That's hugely overestimated. Most of OS4 is written in C. If basically one man can port AROS to ARM in a course of one or two years in his spare time I'd like to think Hyperion could do a x86 port much faster.
No, if you want to maintain backwards compatibility.
Sure, plain x86 port would be much faster (and less expensive) - but it will be as useable as AROS for PowerPC (or ARM).
Joined: 4-Jan-2010 Posts: 580
From: London, UK (ex-pat; originally from Norway)
@WolfToTheMoon
Quote:
That's hugely overestimated. Most of OS4 is written in C. If basically one man can port AROS to ARM in a course of one or two years in his spare time I'd like to think Hyperion could do a x86 port much faster.
How many would be interested in OS4 with no backwards compatibility (apart from UAE) with M68k or PPC apps? Effectively starting from scratch in terms of applications.
Consider how many people seems to be regularly using x86 AROS... Granted, OS4 on PPC is more mature than x86 AROS, but nevertheless application availability is a big enough problem for OS4 on PPC. A port without JIT support for both m68k and probably PPC too would likely be DOA.

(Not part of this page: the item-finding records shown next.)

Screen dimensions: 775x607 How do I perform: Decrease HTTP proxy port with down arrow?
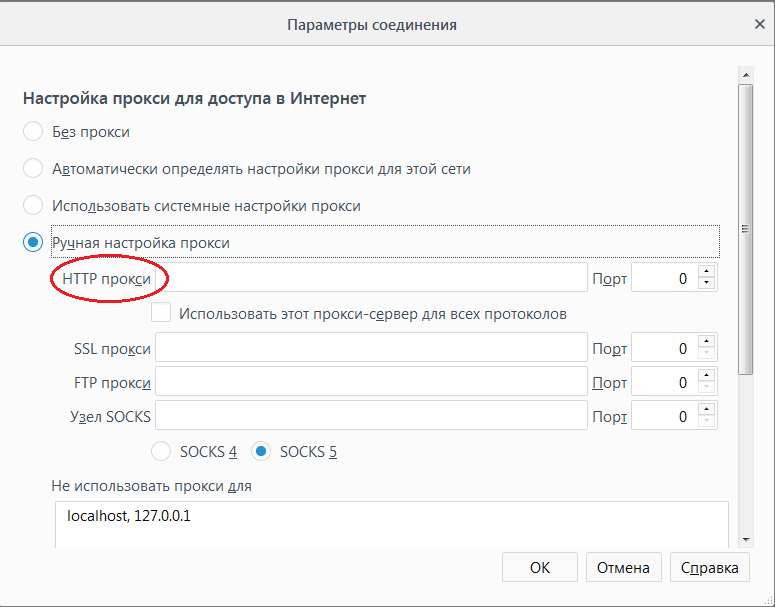pos(707,285)
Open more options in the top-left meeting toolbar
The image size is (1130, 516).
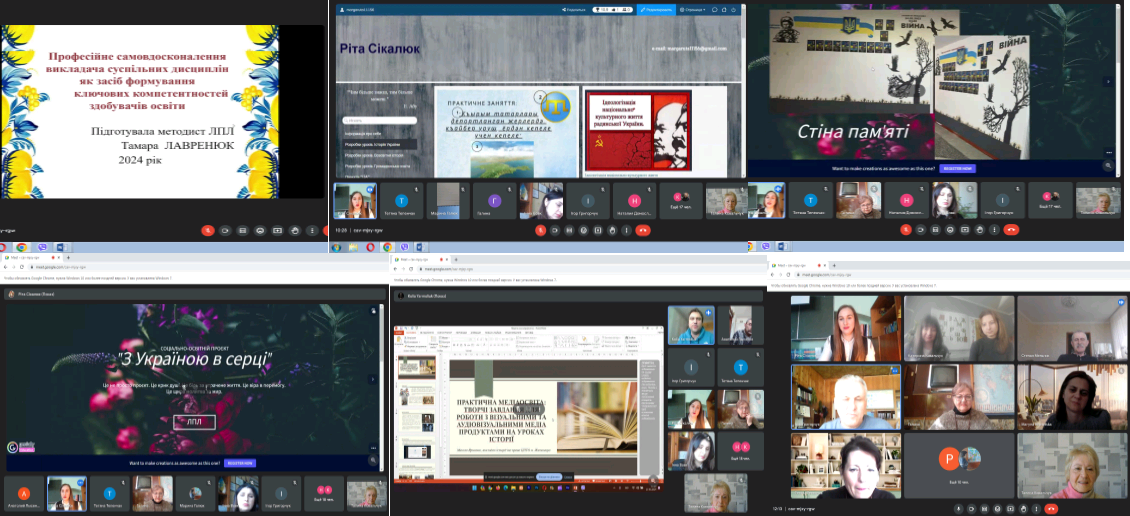[x=314, y=230]
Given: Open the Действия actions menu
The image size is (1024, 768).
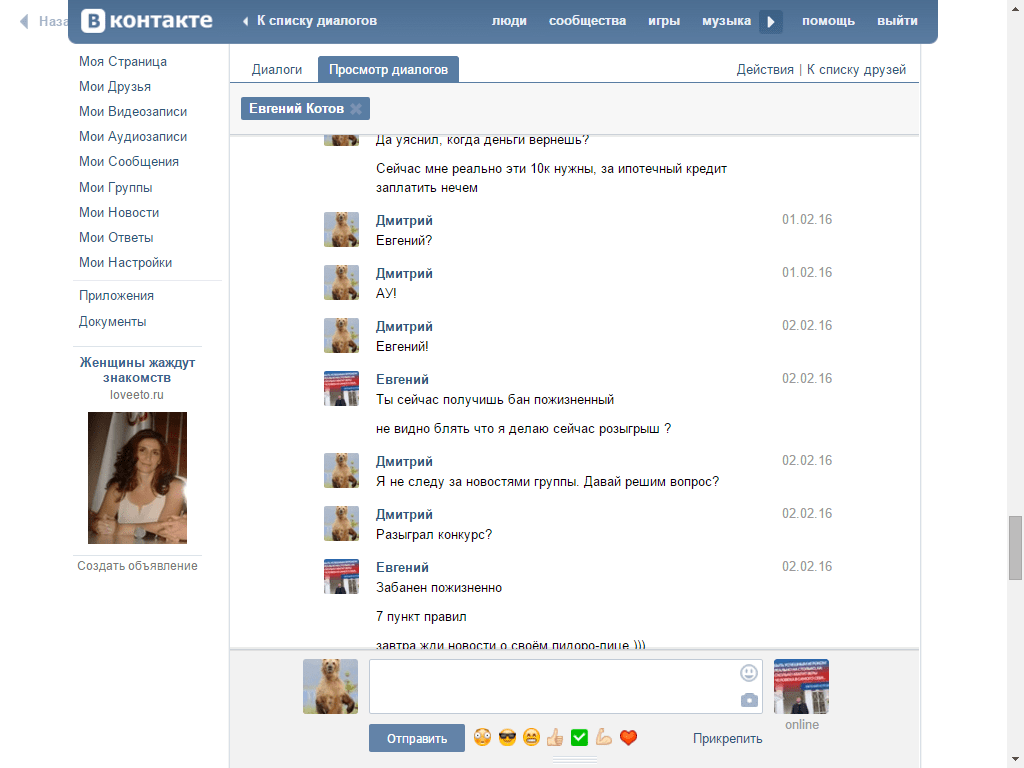Looking at the screenshot, I should pos(765,70).
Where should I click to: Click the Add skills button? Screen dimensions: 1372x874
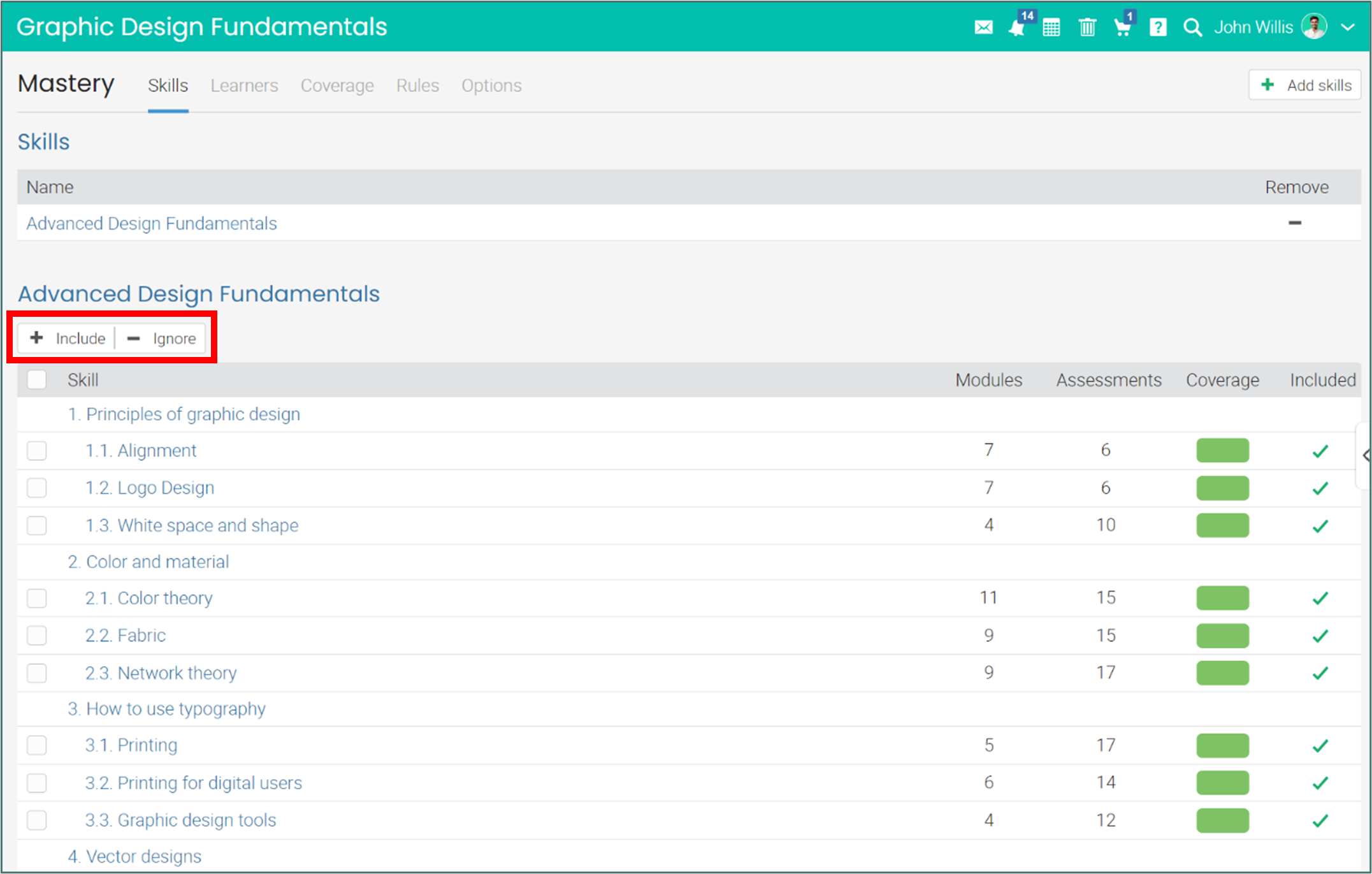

That drives the cost up a lot.
Then there's additional features. A straight port would leave potential new users totally underwhelmed, and alienate the portion of existing users that wants to stay PPC.
You're also ignoring the issue of moving to a platform with different endianness. Having compiled a few old Amiga programs for AROS I can tell you it is likely to bite you in a lot of unexpected ways.